Chickens — long since domesticated from jungle fowl — naturally observe the familiar pecking order of the farmyard that makes for harmony; they discourage parasites by taking dust-baths; they preen; they scratch around for insects; they make the sounds we all learn to imitate in the nursery; they dislike rain and fear foxes, so are easy to coax back into their coops at night.
To break these patterns of behavior they are now frequently de-beaked — but this is just one of the steps employed in turning them into drumstick-forming automata. Most broilers are raised in their thousands in sheds, employing concentrated animal feed operations (CAFOs). They are made to grow so rapidly with the use of antibiotics that their legs can’t support their super-meaty breasts. Apart from the cruelty, Josephson reminds us that packing birds so closely, and dealing with their detritus, has a dreadful effect on the environment:
‘There are guts, feathers and piles — millions — of dead animals, produced by poorly paid contract workers at massive factory farms.
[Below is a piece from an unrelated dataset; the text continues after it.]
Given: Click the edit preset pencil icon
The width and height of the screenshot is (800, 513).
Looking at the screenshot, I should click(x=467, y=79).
On top of this, the broiler presents a series of health and safety risks, including new vectors for bacterial diseases and avian influenza.’
We are now highly conscious of the connection between ‘wet markets’ and COVID-19; but in CAFOs, animals do not deposit their manure directly on the land. ‘Just remember,’ writes Jefferson, ‘there are allowable levels of fecal matter in your food, no shit!’
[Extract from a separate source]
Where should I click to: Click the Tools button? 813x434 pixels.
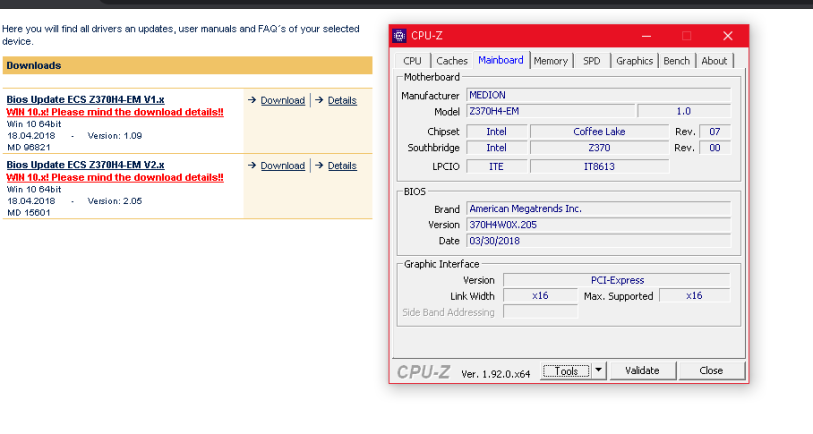point(566,371)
‘The agro-industrial complex presents dangers to us all,’ he warns. Not just to farmers and agricultural workers but to consumers everywhere. We are lulled into thinking our food is cheap and safe, but it’s cheap only because we do not cost in what economists term the externalities, including ‘fish kills, polluted waterways and climate change’:
‘And it is ‘safe’ because we are inured to thinking that a few hundred thousand gastro-intestinal illnesses and deaths annually from food processing around the globe are not significant numbers.’
Josephson angrily invokes Upton Sinclair’s The Jungle (1906) and the polemical novels of George Orwell to highlight how disgusting our current modes of food production are. But it’s simple, really: we have to learn to live within our means, and (this includes vegan and vegetarian readers) to pay the true cost of our food. ‘Basically,’ this wise and scrupulously referenced book insists, ‘we are asking how to produce nutritious food, and how to treat animals with dignity before they die to serve our appetites.’